● Texto analizado
────────────────────

Sucedió ‒de ahí viene la frase que sirve de título coñón (nunca mejor dicho) a esta columna‒ en junio o quizá en septiembre de 1956. Escenario: una de las aulas de la Facultad de Filosofía y Letras de Madrid. Yo era entonces alumno del segundo curso de Comunes. Íbamos a examinarnos de una asignatura importante: nada menos que de Historia de la Filosofía. La impartía don Ángel González Álvarez. Sus apellidos eran vulgares, pero no así su solvencia académica. Se rumoreaba que era del Opus, lo que aún está por ver y ya nunca se sabrá. Ese detalle, por imaginario que sea, aviva el gracejo y la picardía de la anécdota que voy a relatar. De lo que no cabe duda, y yo mismo puedo dar fe de ello, es de que su ideario filosófico procedía de la Escolástica y coincidía con ella. Era un gran defensor de lo que él llamaba la Via antiqui‒la de Aristóteles‒ frente a la Via modernorum: la de Platón.
El examen era oral. Yo aguardaba mi turno sentado en la primera fila, lo que me permitió observar a fondo y escuchar con precisión la anécdota a la que aludo.
Me precedió en la silla plantada frente a la cátedra una compañera de curso, tan tímida como agraciada. Teníamos los dos dieciocho años o, como mucho, diecinueve. Don Ángel le preguntó por Descartes. La chica era estudiosa y se había preparado a fondo. Arrancó su brillante exposición sobre el gran filósofo de la duda metódica. Cuanto iba diciendo era juicioso y estaba bien documentado. Don Ángel, complacido, por más que su gesticulación fuese siempre, de por sí, severa, asentía con un leve gesto de la cabeza a cuanto su alumna exponía. Ella, sin embargo, en medio de tantas vueltas y revueltas en torno a la figura y la obra del filósofo francés, no mencionaba la frase que más famoso le hizo y en la que resumía el grueso de su pensamiento: «cogito, ergo sum». O sea: «pienso, luego existo».
El profesor la instaba una y otra vez a que lo hiciera…
‒Señorita ‒decía‒, todo eso está muy bien, pero me extraña que no cite la sentencia que siempre, con razón, se atribuye a Descartes y que lo identifica.
Y nada. Ni por ésas. No había modo. La alumna se ponía colorada, bajaba los ojos y balbucía:
‒Es que no me atrevo, profesor. Me da vergüenza. Sería una falta de respeto.

────────────────────

Contenido guardado
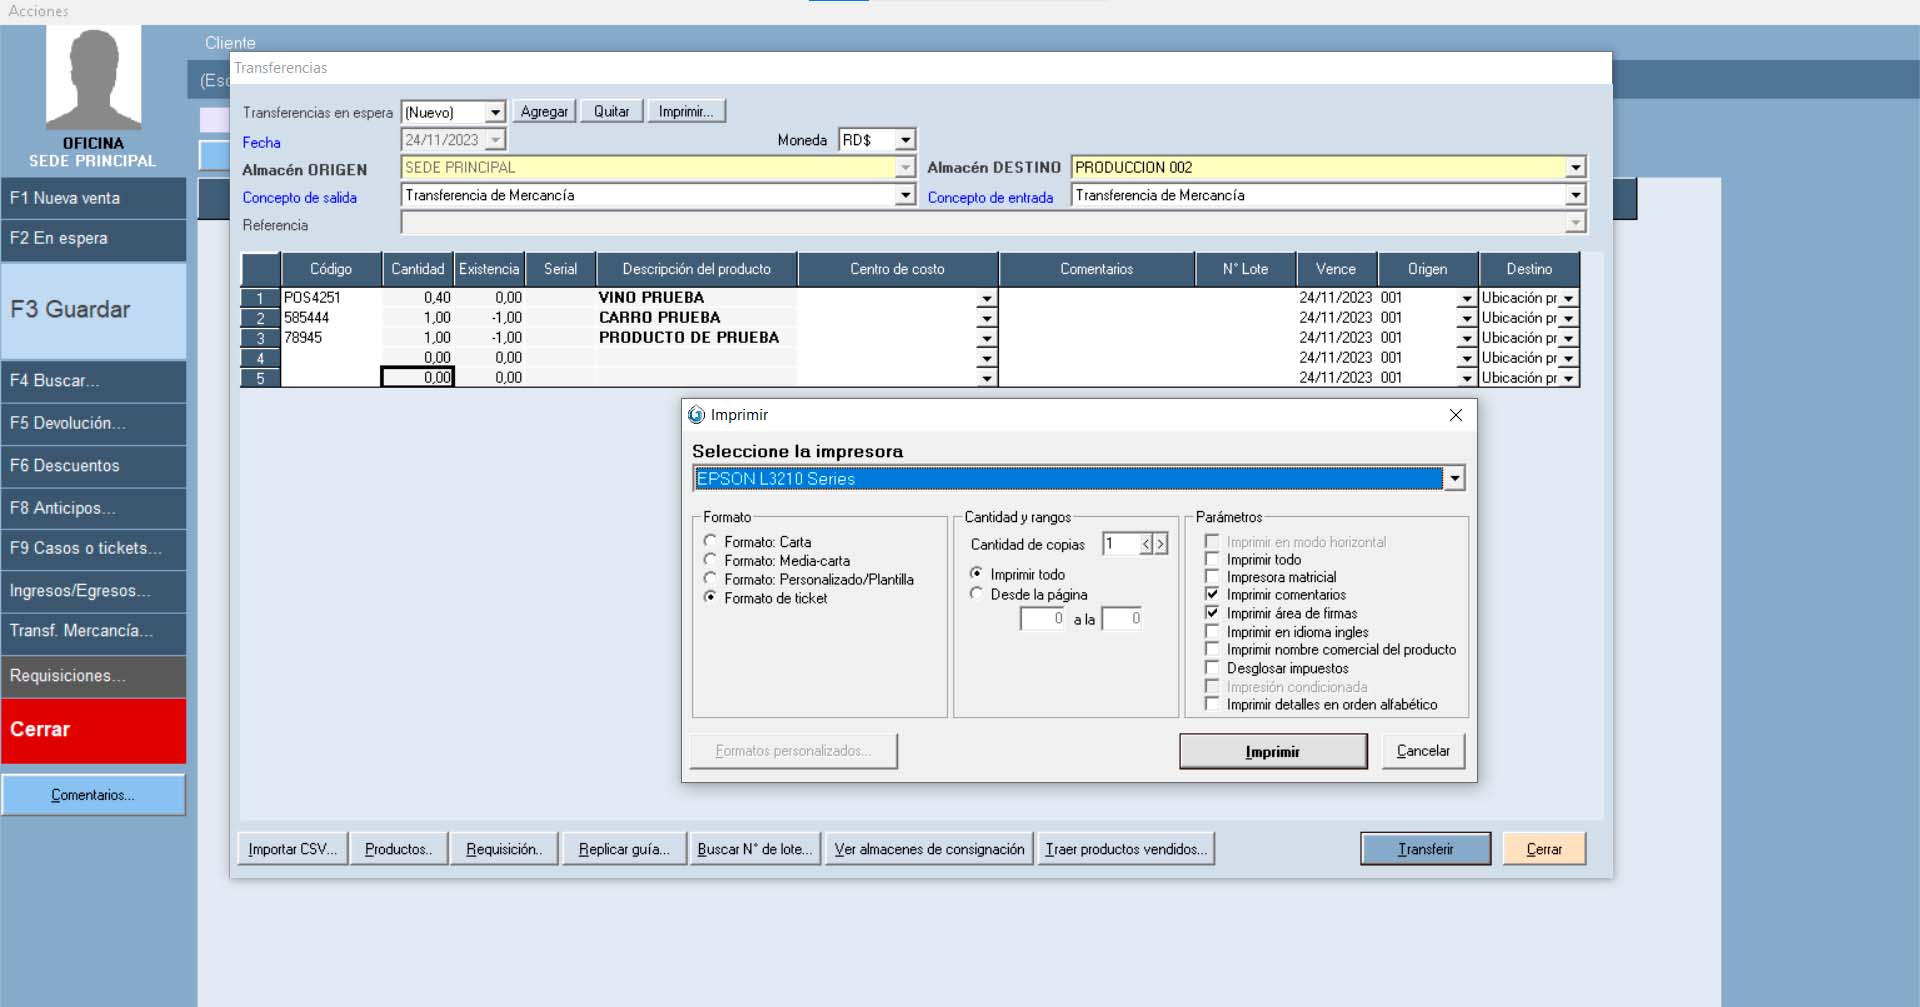The width and height of the screenshot is (1920, 1007).
Task: Click the user avatar profile picture
Action: tap(93, 78)
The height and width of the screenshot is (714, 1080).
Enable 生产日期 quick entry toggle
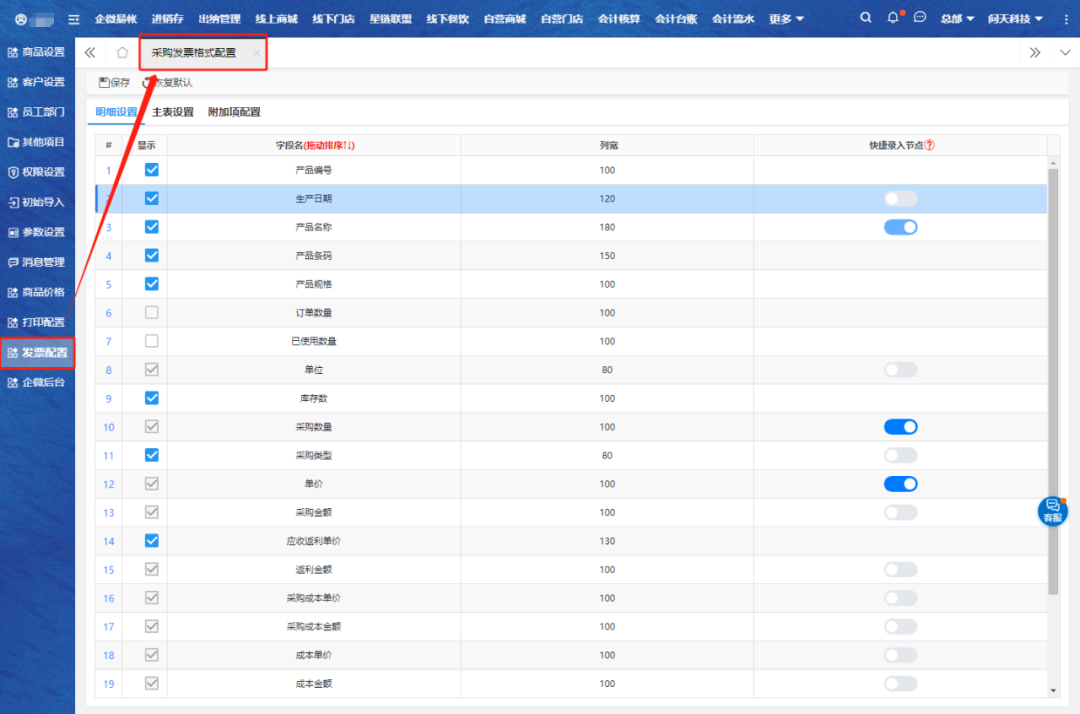point(900,199)
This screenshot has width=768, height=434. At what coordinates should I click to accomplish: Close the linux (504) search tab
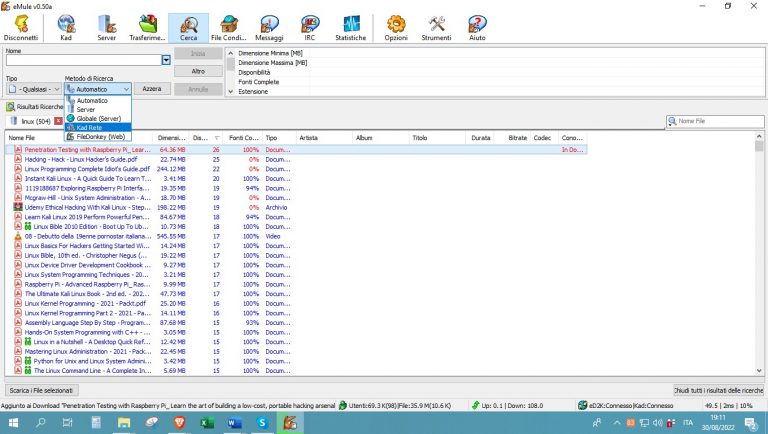click(x=58, y=121)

────────────────────

● Instrucciones
Retoma el relato del examen oral sobre Descartes y continúalo desde su última frase. El listado no hace falta para nada de esto.

● Resultado del ejercicio
Tan absurdo forcejeo se mantuvo durante varios minutos. Tras ellos, la alumna, resignada, aunque siempre ruborizada, se rindió…
‒Está bien, profesor. Ya que usted se empeña…
Respiró hondo y susurró:
‒Coñito, ergo sum.
Doy mi palabra que dijo eso: coñito en vez de cogito. Era muy poco frecuente que en el rostro de González Álvarez se dibujase una sonrisa, pero en aquella ocasión su carcajada, coreada por la nuestra, llegó hasta el fondo de la sala, que era una de las de mayor aforo en toda la Facultad.
Se preguntará el lector a cuento de qué traigo hoy este episodio surrealista a colación. Pues bien: lo hago porque en mi columna anterior, aparecida hace dos semanas, insinué la posibilidad de escribir en el futuro algo más acerca de los metaversos, de los unicornios, de la virtualidad, de las dismorfias corporales, de los avatares, de los ciborgs, de las imágenes de Instagram, de los rostros retocados por photoshop y de todas esas entelequias y flatus vocis de notable predicamento en el loco mundo de nuestros días.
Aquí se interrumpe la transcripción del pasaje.